Follow (Stata user) Nate Silver's Example: Make your analysis reproducible

Nate Silver's FiveThirtyEight blog has featured the most-read Stata output in the world this election season. (Before he moved to the New York Times it was not unusual to see raw Stata output in his blog, though that seems to have changed now that he has professional graphic designers available.) So how does he do it? Unfortunately, to the best of our knowledge he's never described his use of Stata in detail, but we can make some inferences. The procedure he uses is quite complex, yet he has been carrying it out at least daily as new data become available. Thus it's safe to assume that his model is implemented as one or more do files, and the only change he has to make to the code each day is to tell it where to find the new data (and maybe not even that).

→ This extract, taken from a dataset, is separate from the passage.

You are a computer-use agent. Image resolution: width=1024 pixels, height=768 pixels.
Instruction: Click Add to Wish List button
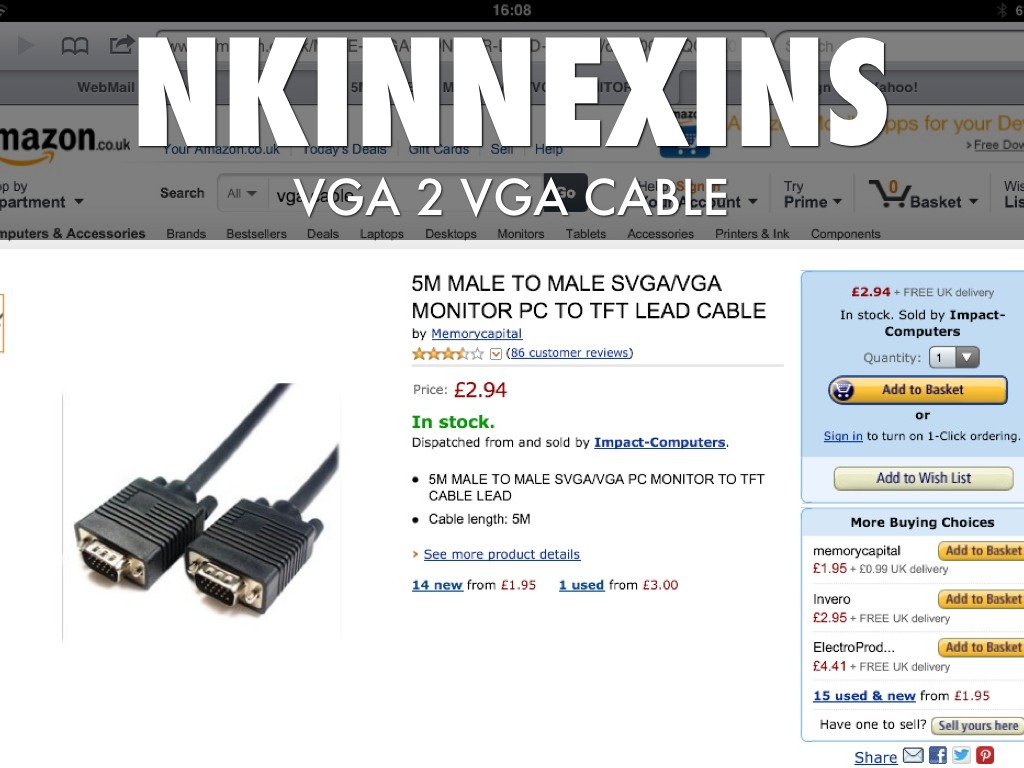coord(923,478)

Few SSCC members need to rerun their analysis every day. But it's worth considering: how long would it take you to rerun your analysis if you were given new data? Even more common: how long would it take you to rerun your analysis if a reviewer/advisor/committee member asked you to add a new variable to a model or make some other relatively small methodological change? If your analysis is done using code (Stata do files, SAS programs, SPSS syntax files, R scripts, etc.) and those programs are well-organized and structured such that they can be run again at any time, then changes can be made in hours or even minutes. On the other hand, we often see researchers take days or weeks to make changes to their analysis because they struggle to understand and reproduce what they did before. Even if you never have to make changes, writing clear code that minimizes opportunities for human error can help you avoid mistakes.

Writing good code probably won't bring you an audience the size of Nate Silver's. But it will make your research more efficient and less stressful.